• WORK ORDER:
Reproduce only this stretch of the listing below: from the line with "Коллекции (182, 666)" through the line with "Home (231, 188)", exactly as written, with pictures excluded.

• RECORDED DATA:

************

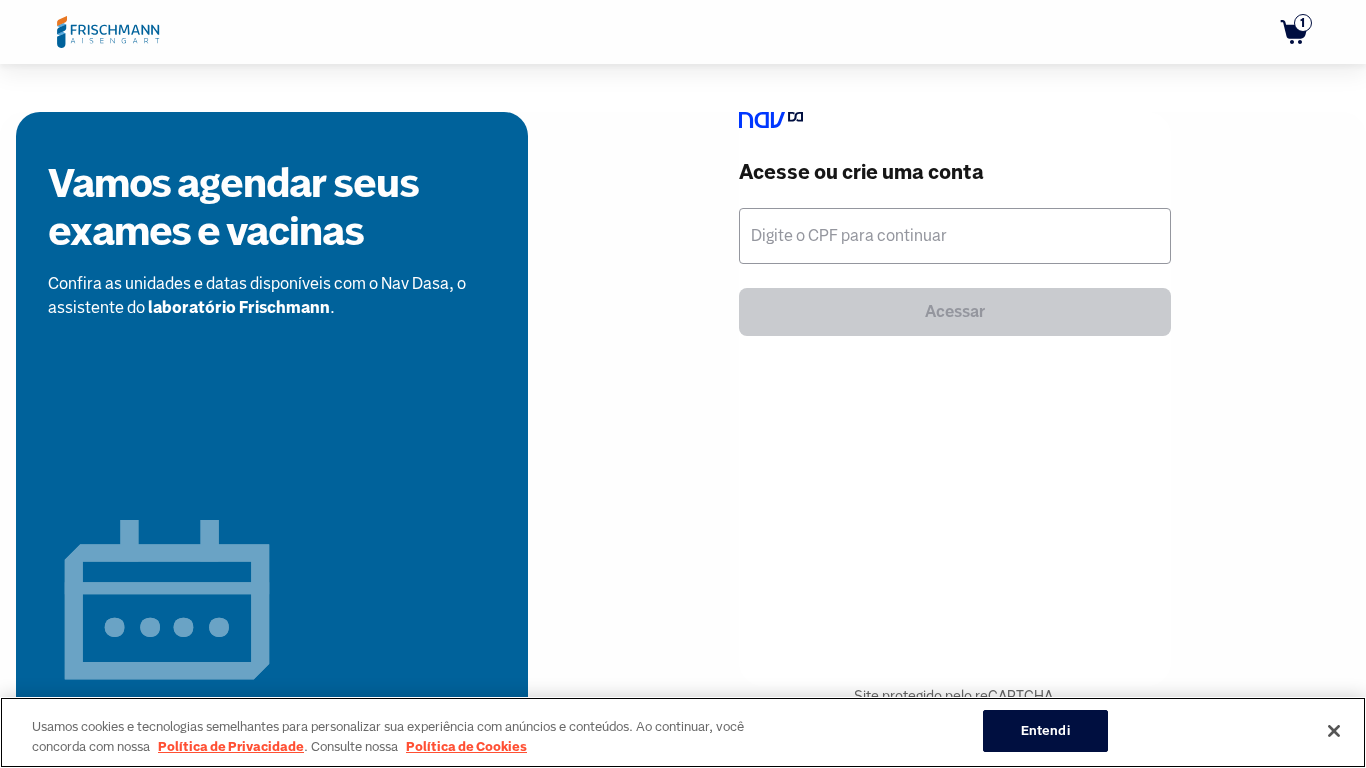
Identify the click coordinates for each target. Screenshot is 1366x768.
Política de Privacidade (231, 746)
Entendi (1045, 730)
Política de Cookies (466, 746)
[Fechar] (1334, 731)
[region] (683, 732)
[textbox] (955, 236)
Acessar (955, 311)
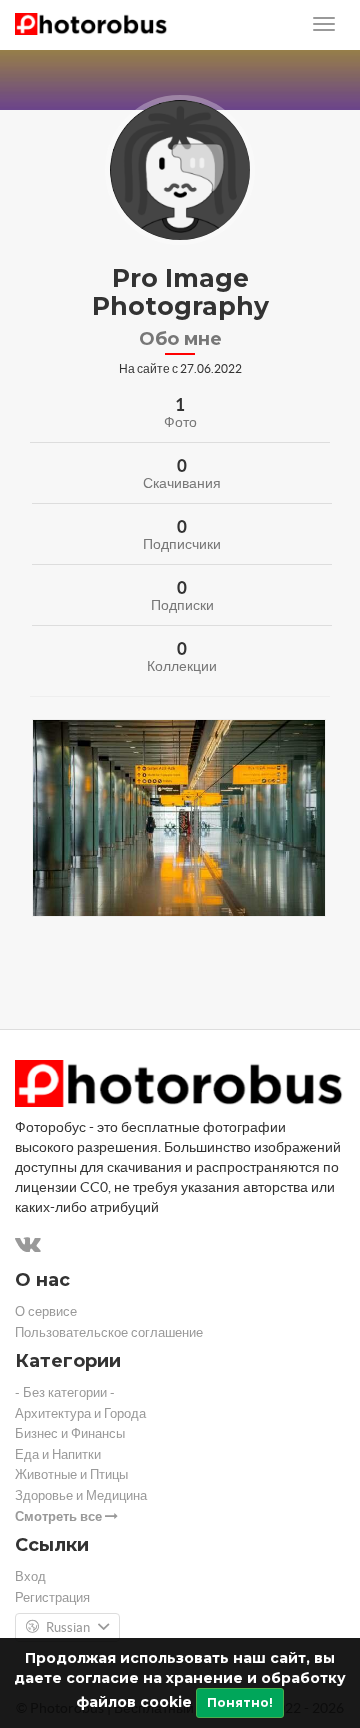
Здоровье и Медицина (81, 1495)
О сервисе (46, 1311)
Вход (30, 1576)
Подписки (182, 605)
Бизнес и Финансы (70, 1433)
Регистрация (52, 1597)
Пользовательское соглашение (109, 1332)
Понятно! (240, 1702)
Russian (68, 1627)
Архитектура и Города (80, 1413)
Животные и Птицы (71, 1474)
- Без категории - (65, 1392)
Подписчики (182, 544)
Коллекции (182, 666)
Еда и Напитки (58, 1454)
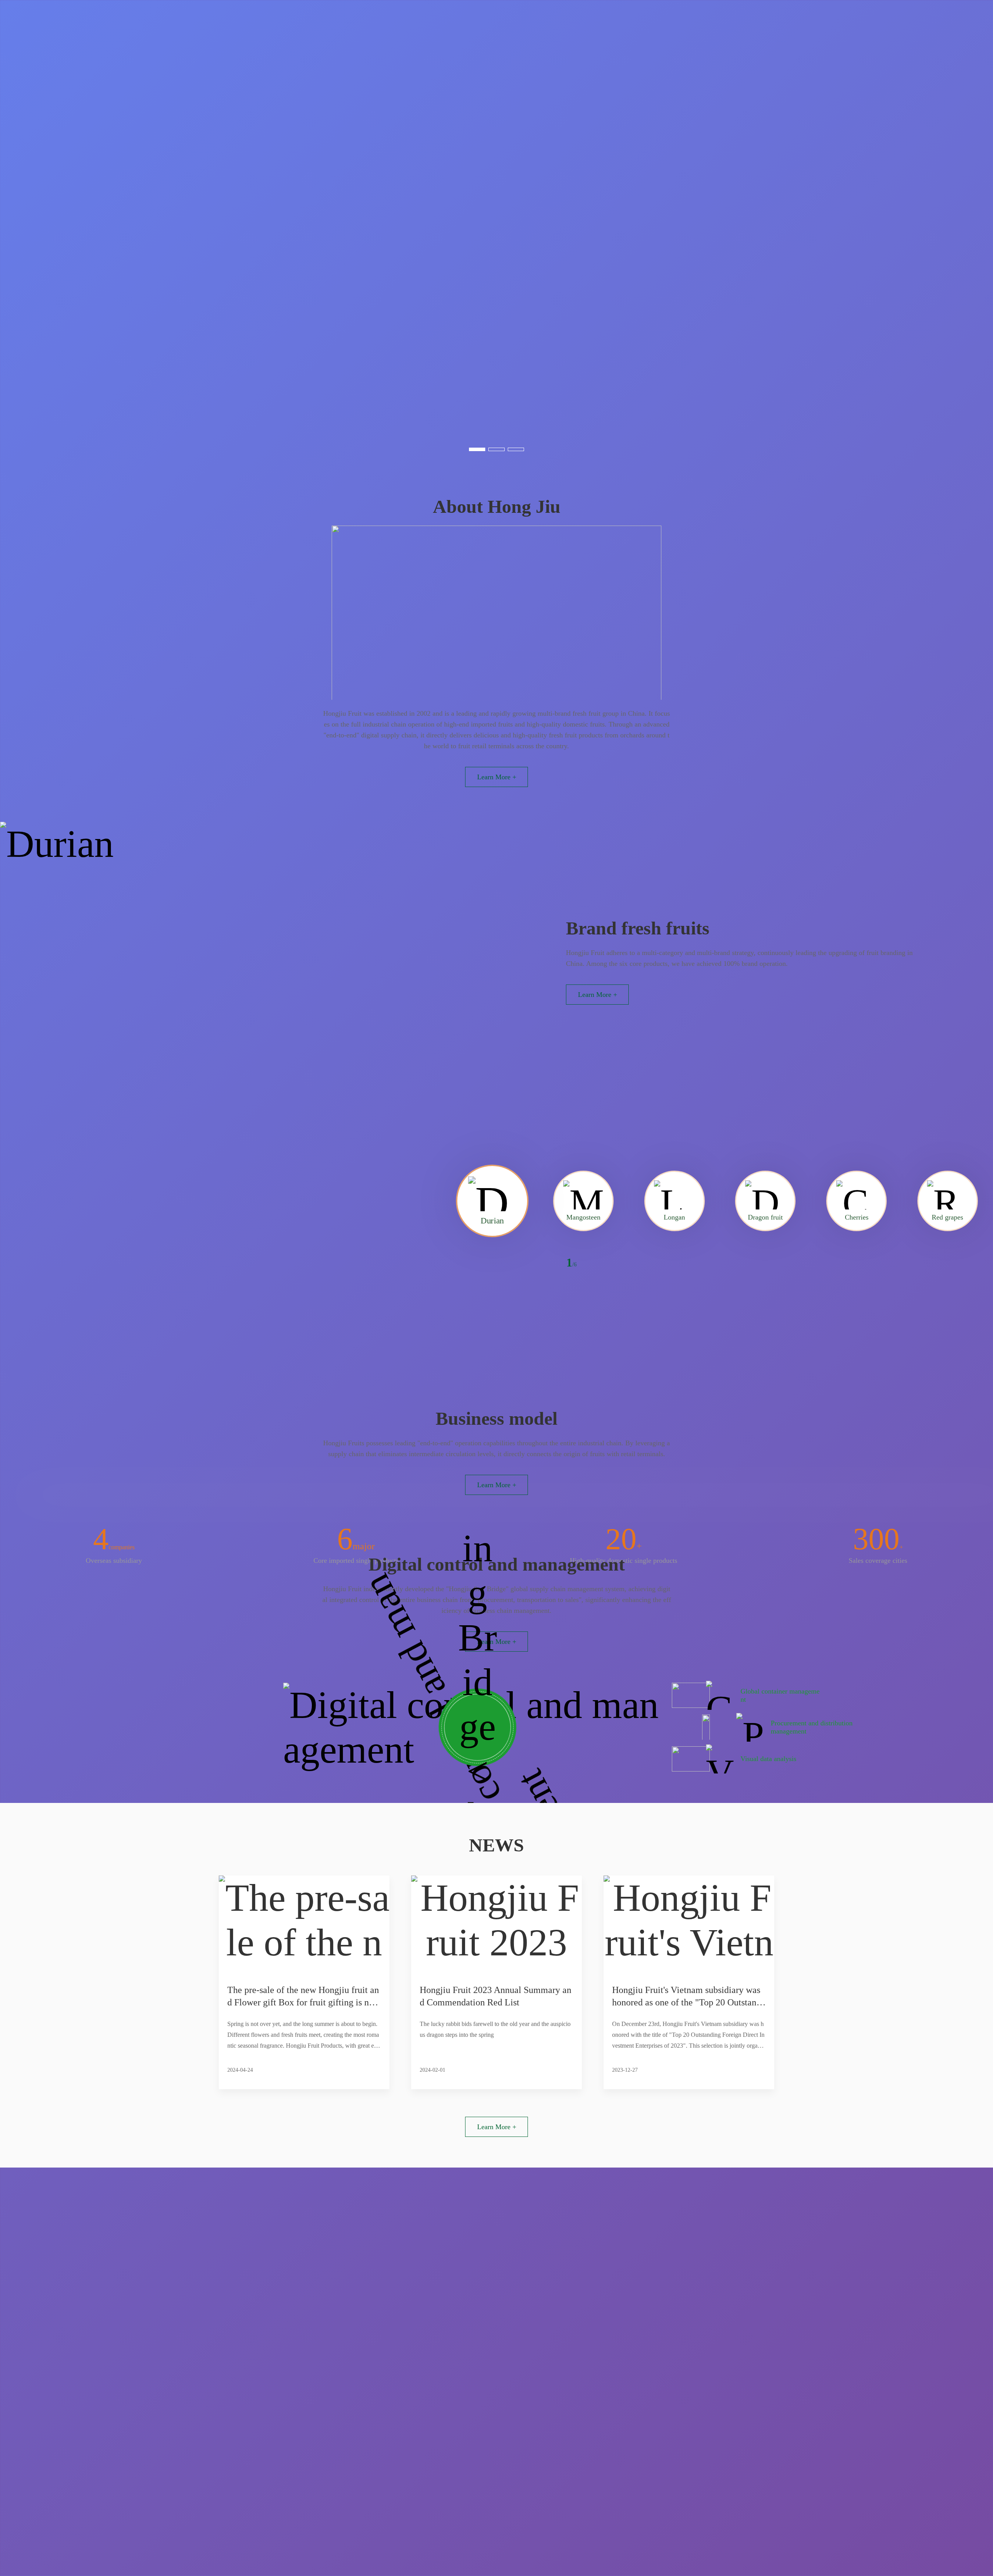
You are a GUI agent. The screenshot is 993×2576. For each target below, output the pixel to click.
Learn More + (496, 776)
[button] (477, 449)
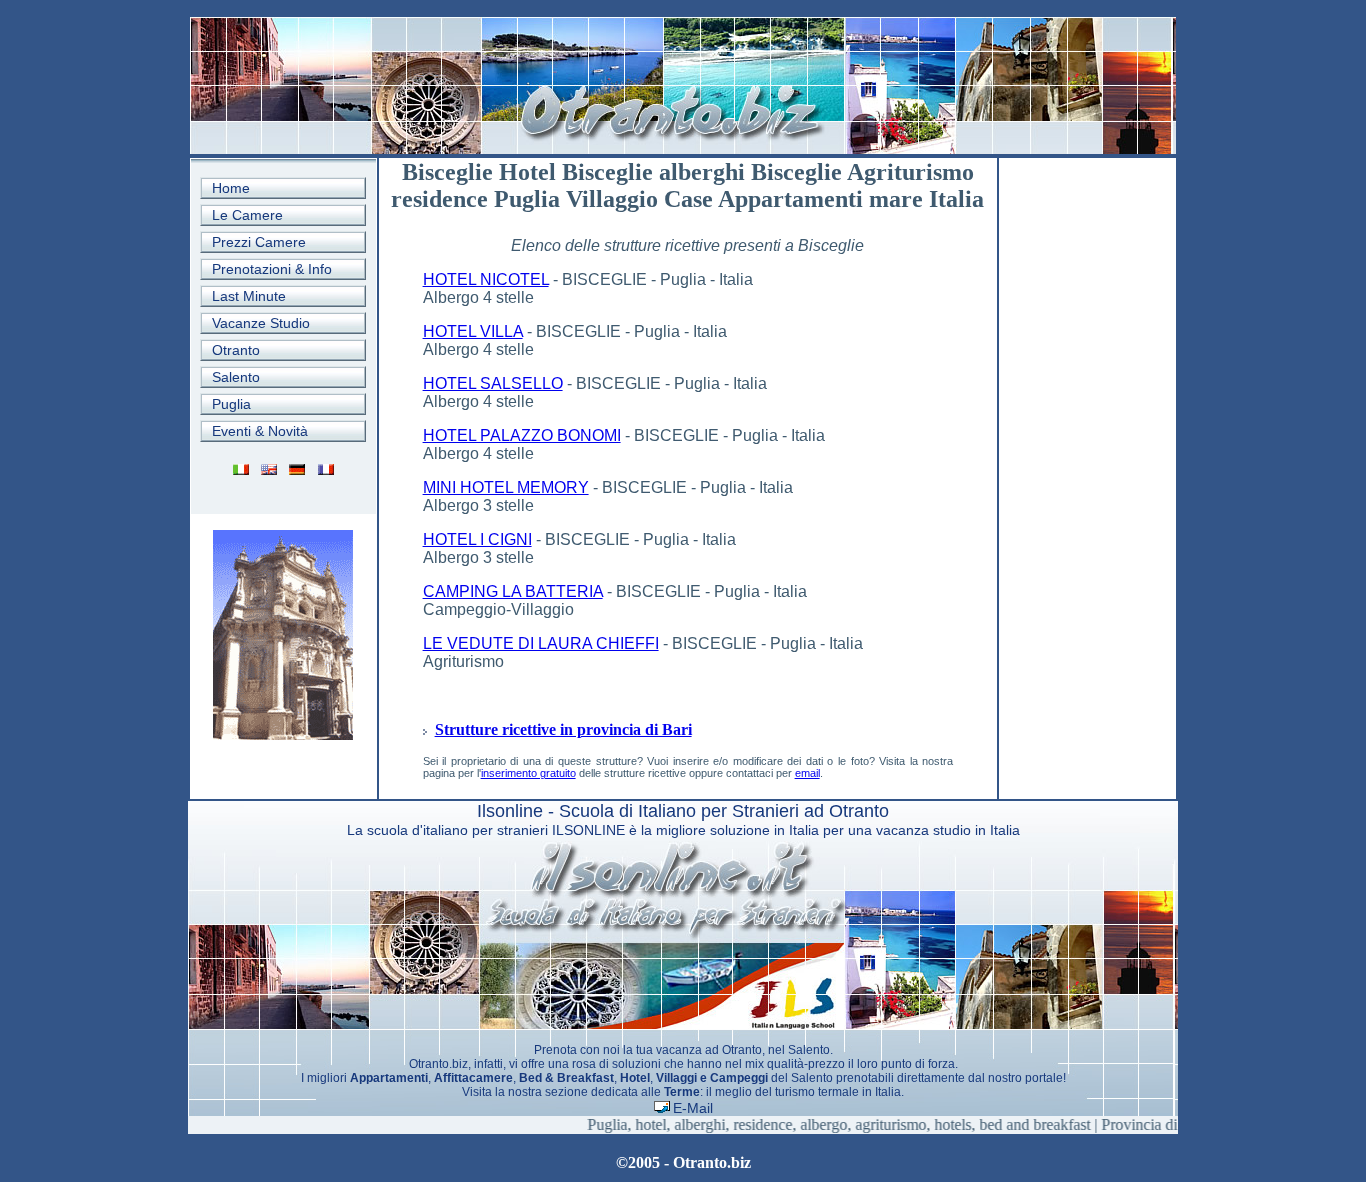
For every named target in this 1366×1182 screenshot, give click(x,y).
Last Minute (249, 296)
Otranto (236, 350)
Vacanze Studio (261, 323)
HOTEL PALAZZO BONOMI (522, 435)
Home (231, 188)
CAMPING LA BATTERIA (513, 591)
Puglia (231, 404)
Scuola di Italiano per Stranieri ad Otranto (724, 811)
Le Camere (247, 215)
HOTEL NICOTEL (486, 279)
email (807, 773)
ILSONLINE (588, 830)
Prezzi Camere (259, 242)
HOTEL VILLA (473, 331)
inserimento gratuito (528, 773)
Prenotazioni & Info (272, 269)
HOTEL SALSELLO (493, 383)
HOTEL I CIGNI (477, 539)
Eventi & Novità (260, 431)
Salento (236, 377)
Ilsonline (510, 811)
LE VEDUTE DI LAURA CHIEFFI (541, 643)
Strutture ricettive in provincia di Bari (563, 729)
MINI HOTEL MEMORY (506, 487)
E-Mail (693, 1108)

************

• WRITTEN RESPONSE:
Коллекции (182, 666)
Еда и Напитки (58, 1454)
You are a GUI agent. The screenshot is 993×2576. For each target below, output the pixel to click.
Learn More + (496, 776)
[button] (477, 449)
For every named target in this 1366×1182 screenshot, give click(x,y).
Last Minute (249, 296)
Otranto (236, 350)
Vacanze Studio (261, 323)
HOTEL PALAZZO BONOMI (522, 435)
Home (231, 188)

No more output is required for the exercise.